待解问题 >>
A - 免疫检查点文本提到,有些数据引起了人们对联合治疗策略的进一步探索。这些数据显示了什么?用一到三句话回答。
B - 请从免疫检查点文本的最后一句之后续写这段文字。

提取文本 >>
"""
Relatlimab,也被命名为BMS-986016,是首个针对LAG-3的商业化单克隆抗体[33]。许多临床前小鼠模型显示,PD-1/PD-L1阻断后,LAG-3或其他免疫检查点的上调是一种代偿机制[34]。这些数据引起了人们对联合治疗策略的进一步探索。Relatlimab的第一阶段临床试验于2013年开始[13]。该临床试验的目的是评估Relatlimab作为单一疗法的作用或与Nivolumab(抗PD-1抗体)在包括黑色素瘤,NSCLC和RCC在内的各种晚期恶性肿瘤患者中的疗效。在2017年ESMO大会上,研究人员公布了68名接受过免疫治疗的黑色素瘤患者的最新疗效和安全性结果。其中61名患者的ORR为11.5%,仅1名患者达CR,6名患者PR。值得注意的是,LAG-3表达高的患者中ORR更高≥1%,不良事件可耐受[35]。
TIM-3是目前恶性肿瘤免疫治疗的另一个热门研究靶点,也可称为甲型肝炎病毒细胞受体2(HAVCR2),其呈现出一些独特的特征使其研究者兴趣大增。在2002年它首次被确定为一种在CD4+Th1和CD8+T细胞毒性1(Tc1)细胞上选择性表达的蛋白质[36]。但现在它通常被归类为类似于CTLA-4和PD-1的免疫检查点分子。基因组分析表明,TIM基因家族由位于人类染色体5q33.2上的三个基因组成,即TIM-1、TIM-3、TIM-4[37]。它属于免疫球蛋白超家族(Ig超家族),具有N-末端Ig可变区(IgV)样结构域、膜-近端粘蛋白样结构域、单一跨膜区和C-末端细胞质尾部(图1)。有N-连接的糖基化位点位于粘蛋白和跨膜之间[37]。TIM-3的表达在B细胞,调节性T细胞,自然杀伤细胞,树突状细胞,单核细胞和巨噬细胞中,由此可见其表达不局限于T细胞上。值得注意的是,作为同TIM-3的IgV结构域结合的可溶性配体的Galectin-9和HMGB1,他们之间的结合可以触发Th1细胞内钙离子流动,诱导细胞死亡[38]。此外,Kang等人的一项研究显示Galectin-9还可诱导结肠癌TIM-3CD8+T细胞的凋亡[39]。最重要的是TIM-3的高表达与实体恶性肿瘤的不良预后相关[40],越来越多的临床前模型已经通过调节TME和限制肿瘤生长,特别是与PD-1阻断相结合,验证了TIM-3阻断的治疗益处[41]。
迄今为止,至少有八种TIM-3拮抗性单克隆抗体在临床试验中注册,由Tesaro开发的新型IgG4抗TIM-3单克隆抗体TSR-022(Cobolimab)于2016年进入第一阶段临床试验。这项研究为评估TSR-022与TSR-042单用或联合治疗疗效,其结果已在2018年癌症免疫治疗学会(SITC)年会上发布[42]。研究提示大剂量的抗TIM-3抗体联用确实可以提高患者客观缓解率。MBG453是诺华生产的另一种抗TIM-3单克隆抗体。与TSR-022类似,首次临床试验旨在评估MBG453作为单一药物或与PDR001(抗PD-1单抗)联合应用于晚期恶性肿瘤患者的安全性和有效性。
"""
[取自数据集的记录]
"""
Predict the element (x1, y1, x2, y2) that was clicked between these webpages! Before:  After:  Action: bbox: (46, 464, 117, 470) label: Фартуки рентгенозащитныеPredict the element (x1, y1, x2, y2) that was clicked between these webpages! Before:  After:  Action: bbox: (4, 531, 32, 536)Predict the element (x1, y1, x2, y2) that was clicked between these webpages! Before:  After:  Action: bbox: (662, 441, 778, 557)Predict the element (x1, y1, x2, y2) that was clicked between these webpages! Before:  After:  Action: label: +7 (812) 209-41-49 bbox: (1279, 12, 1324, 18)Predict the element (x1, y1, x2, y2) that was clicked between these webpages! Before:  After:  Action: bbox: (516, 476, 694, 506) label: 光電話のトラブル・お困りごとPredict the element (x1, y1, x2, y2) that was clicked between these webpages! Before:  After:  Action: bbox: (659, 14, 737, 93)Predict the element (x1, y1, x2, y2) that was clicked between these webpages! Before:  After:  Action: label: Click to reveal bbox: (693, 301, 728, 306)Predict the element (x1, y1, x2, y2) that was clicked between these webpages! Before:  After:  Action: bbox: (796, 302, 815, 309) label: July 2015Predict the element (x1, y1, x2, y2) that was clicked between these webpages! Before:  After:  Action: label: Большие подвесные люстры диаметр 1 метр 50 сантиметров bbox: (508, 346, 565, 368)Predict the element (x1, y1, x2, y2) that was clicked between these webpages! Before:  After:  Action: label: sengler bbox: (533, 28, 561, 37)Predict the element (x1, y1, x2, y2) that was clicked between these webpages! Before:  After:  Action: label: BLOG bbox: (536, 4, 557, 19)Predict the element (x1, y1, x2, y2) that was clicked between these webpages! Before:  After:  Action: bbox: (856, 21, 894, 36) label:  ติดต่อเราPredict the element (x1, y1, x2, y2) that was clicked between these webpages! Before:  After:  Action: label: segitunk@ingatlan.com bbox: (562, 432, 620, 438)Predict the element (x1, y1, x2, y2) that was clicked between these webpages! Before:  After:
"""
答案一览 >>
A - 许多临床前小鼠模型显示,PD-1/PD-L1阻断后,LAG-3或其他免疫检查点会上调,这是一种代偿机制。正是这些数据引起了人们对联合治疗策略的进一步探索。

B -
2009年TIGIT被Yu等首次确定为抑制T细胞激活的免疫检查点[43]。随后,其他研究者也对其进行了描述,每个研究者均给出了不同的名称,包括WUCAM、Vstm 3和Vsig9。TIGIT的表达不同于TIM-3在许多细胞上均存在,其仅在淋巴细胞中表达,主要是T细胞亚群和NK细胞[44]。该蛋白质结构与TIM-3类似,也由胞外IgV区域、跨膜结构域和胞质尾区组成,该区域具有酪氨酸抑制基序(ITIM)(图1)。TIGIT与CD155(又称为PVR或Necl-5)和CD112(nectin-2,也称为PRR2或PVRL2)之间亲和力不同。nectin-3是否是TIGIT的另一个配体仍有疑问[44]。TIGIT通过与其他对应物CD266(DNAM-1)或CD96竞争来发挥其免疫抑制作用[45]。一些研究者报告,TIGIT与其他检查点受体(如PD-1和TIM-3)的联合应用可在抗肿瘤反应中发挥协同效应[46]。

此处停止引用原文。